*Exercise goal*.
A faithful copy of all the data below, please; leave no line out.

[Opening Dataset entries section]

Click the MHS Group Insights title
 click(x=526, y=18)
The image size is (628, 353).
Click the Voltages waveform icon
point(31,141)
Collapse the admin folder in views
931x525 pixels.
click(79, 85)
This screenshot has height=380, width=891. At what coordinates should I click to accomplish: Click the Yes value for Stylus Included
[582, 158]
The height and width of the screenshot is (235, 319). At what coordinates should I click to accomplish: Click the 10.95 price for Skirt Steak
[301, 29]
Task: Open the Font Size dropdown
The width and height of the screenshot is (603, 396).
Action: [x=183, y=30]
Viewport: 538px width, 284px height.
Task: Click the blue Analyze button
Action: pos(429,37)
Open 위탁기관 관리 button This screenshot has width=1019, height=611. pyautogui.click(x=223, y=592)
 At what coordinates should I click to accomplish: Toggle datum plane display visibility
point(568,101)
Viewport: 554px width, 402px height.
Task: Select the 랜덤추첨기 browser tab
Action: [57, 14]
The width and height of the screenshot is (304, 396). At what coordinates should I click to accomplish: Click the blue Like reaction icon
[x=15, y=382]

[Closing Dataset entries section]

*Exercise solution*.
Click the MHS Group Insights title
 click(x=526, y=18)
The image size is (628, 353).
Click the Voltages waveform icon
point(31,141)
Collapse the admin folder in views
931x525 pixels.
click(79, 85)
This screenshot has height=380, width=891. At what coordinates should I click to accomplish: Click the Yes value for Stylus Included
[582, 158]
The height and width of the screenshot is (235, 319). At what coordinates should I click to accomplish: Click the 10.95 price for Skirt Steak
[301, 29]
Task: Open the Font Size dropdown
The width and height of the screenshot is (603, 396).
Action: [x=183, y=30]
Viewport: 538px width, 284px height.
Task: Click the blue Analyze button
Action: pos(429,37)
Open 위탁기관 관리 button This screenshot has width=1019, height=611. pyautogui.click(x=223, y=592)
 At what coordinates should I click to accomplish: Toggle datum plane display visibility
point(568,101)
Viewport: 554px width, 402px height.
Task: Select the 랜덤추첨기 browser tab
Action: [57, 14]
The width and height of the screenshot is (304, 396). At what coordinates should I click to accomplish: Click the blue Like reaction icon
[x=15, y=382]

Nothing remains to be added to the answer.